A $20 ticket isn't enough that many people would commute on a daily basis (though many would), but a 40 minute trip is less than my commute to San Jose! You could come to SF to go to Napa or visit a concert, return south to LA for a movie premier or to hit the beaches, all as _day__trips_. How would this not have a huge impact for both cities?
I'm not arguing that it'll be used on a daily basis.

Given how fuel dominates the cost of operating an airline, I'd say that something that is net neutral in terms of energy usage should be able to compare quite favorably in terms of marginal operating cost. I think that that $100 each way figure is very conservative in terms of what it would cost to transport a person.
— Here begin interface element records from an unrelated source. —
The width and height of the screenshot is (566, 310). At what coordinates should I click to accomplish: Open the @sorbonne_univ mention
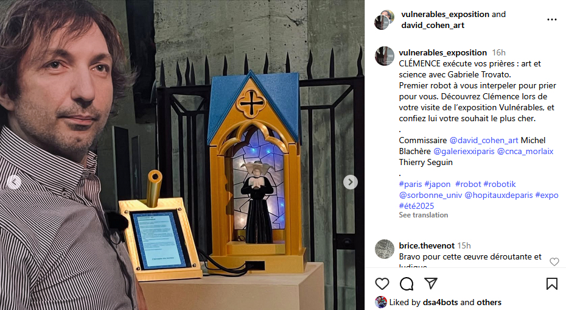click(430, 195)
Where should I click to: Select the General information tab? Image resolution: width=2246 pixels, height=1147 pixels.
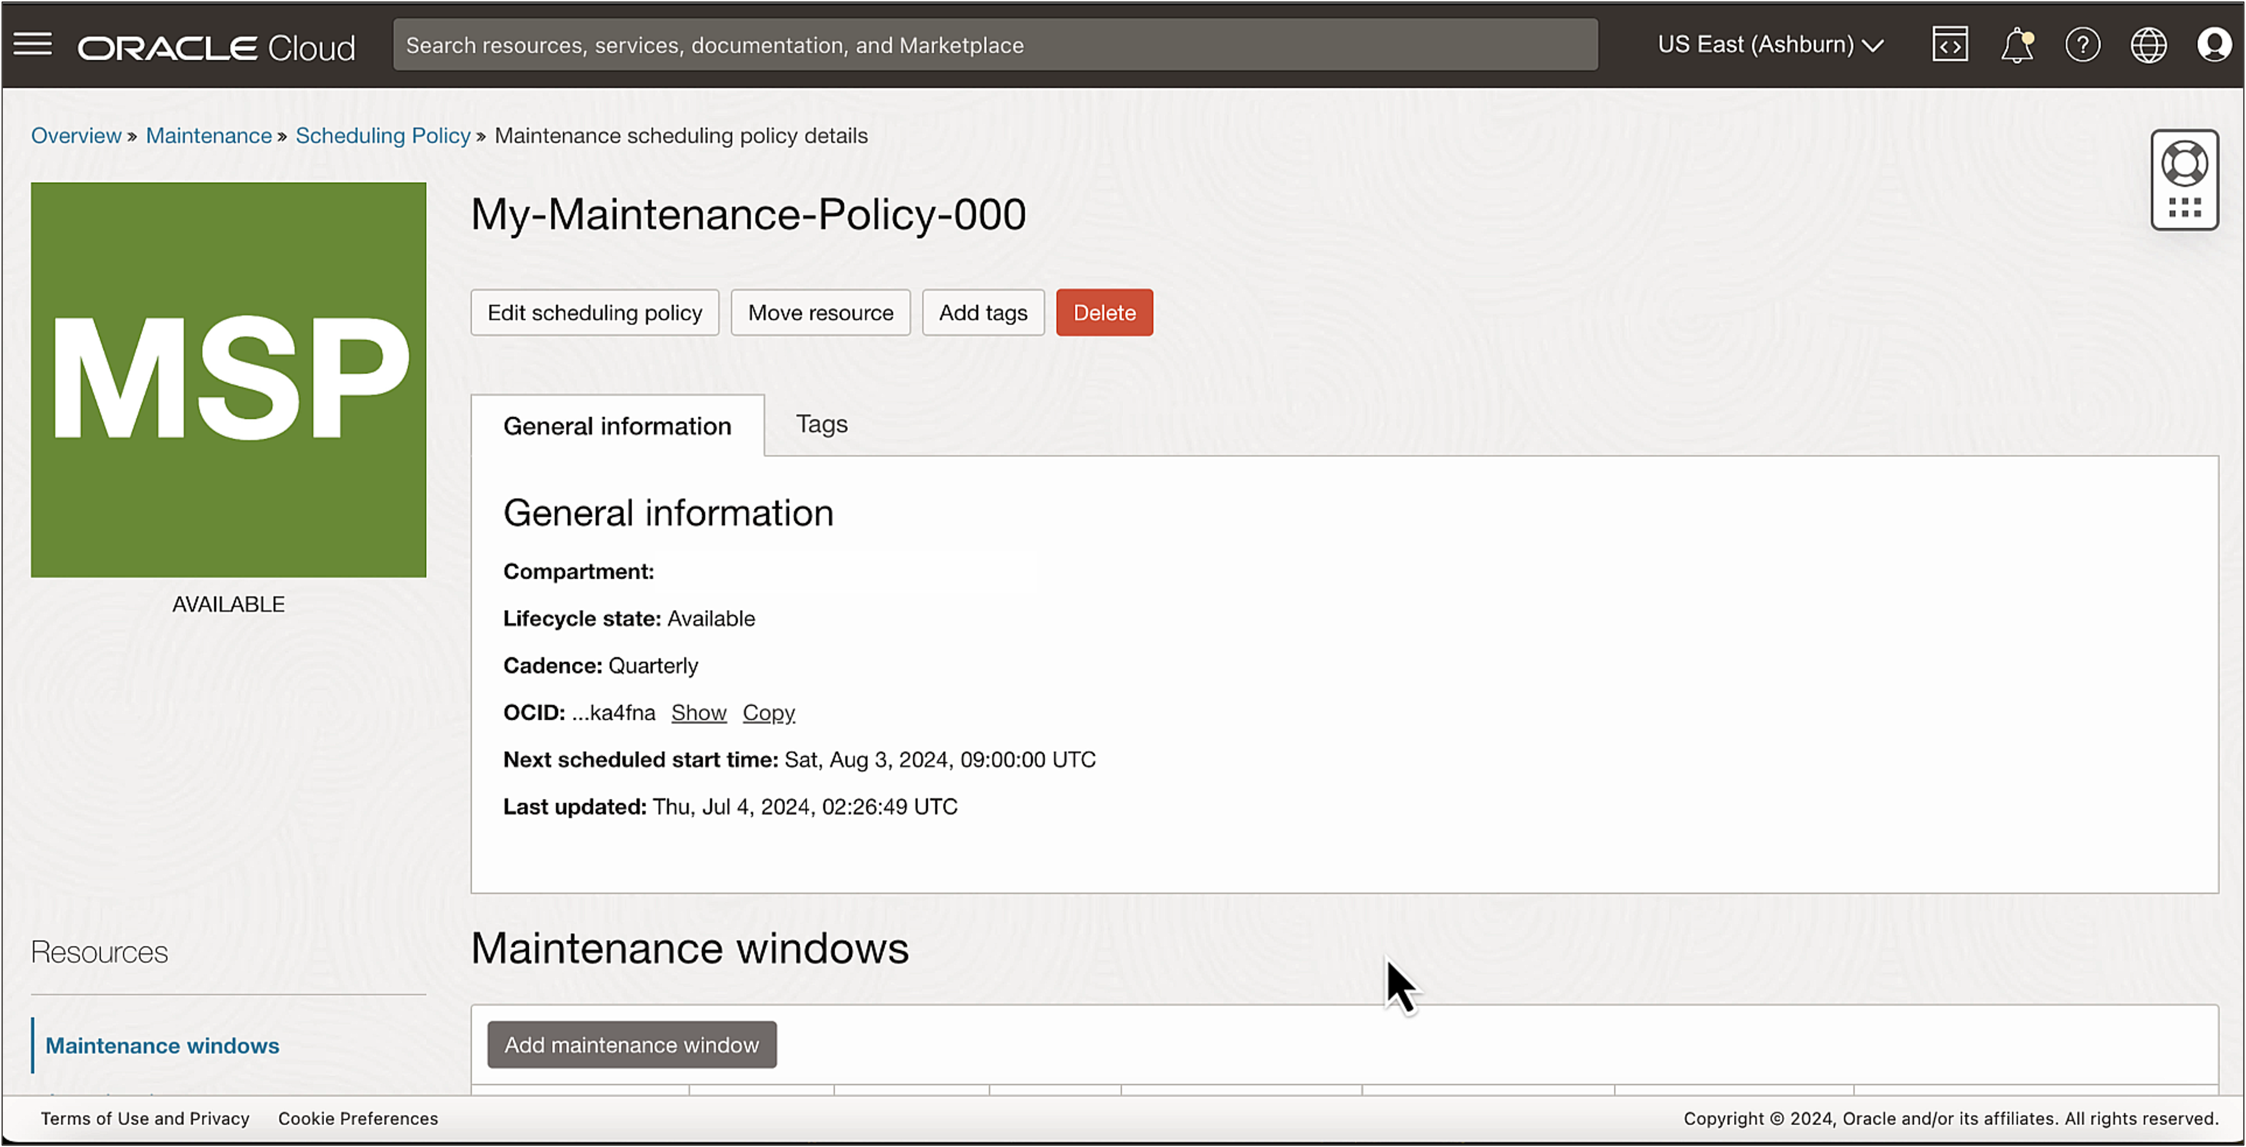617,426
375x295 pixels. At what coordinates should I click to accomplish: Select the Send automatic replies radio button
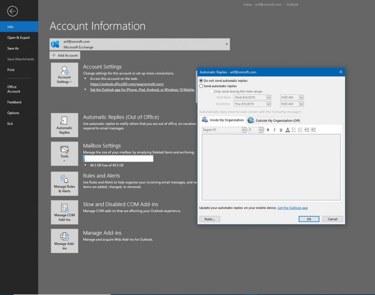[201, 86]

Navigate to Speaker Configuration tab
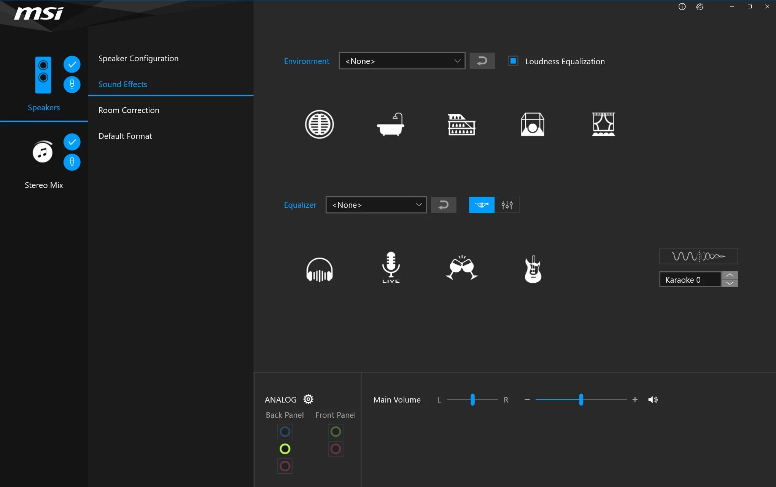138,58
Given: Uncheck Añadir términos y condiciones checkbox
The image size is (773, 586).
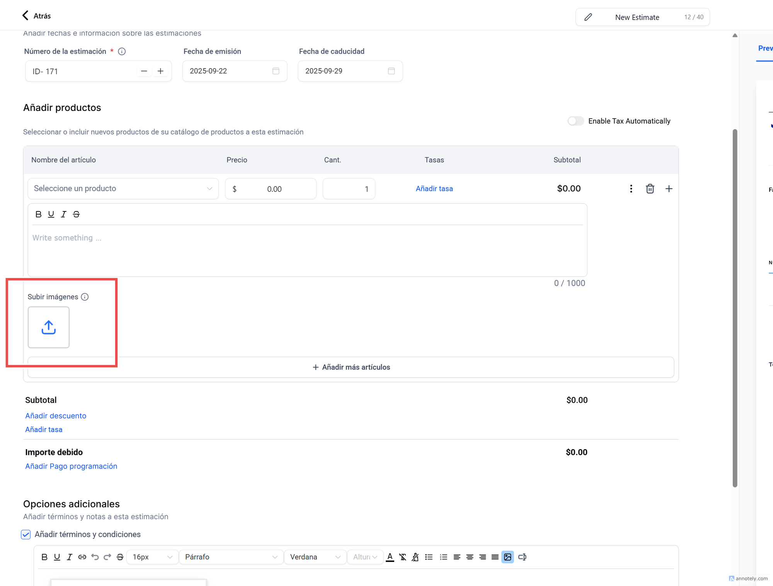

I'd say the ridership assumptions are very conservative, the experience described is so much better than flying that I would guess that ridership will increase quite a lot. I would visit LA many times as frequently as I do now. It should also cannibalize car traffic quite a lot.

As far as economy goes, this would make intercity business much easier, decrease congestion of the freeways, save many man-years of time that would be otherwise spent in airports or driving, and it would be generally more efficient.

Why do you think this would need to be viable to use on a daily basis to be viable? There are probably enough people who need to have a meeting once a week or once a month in another city, or who want to visit for a weekend, or who want to get to a medical specialist in the other location, to make it work out.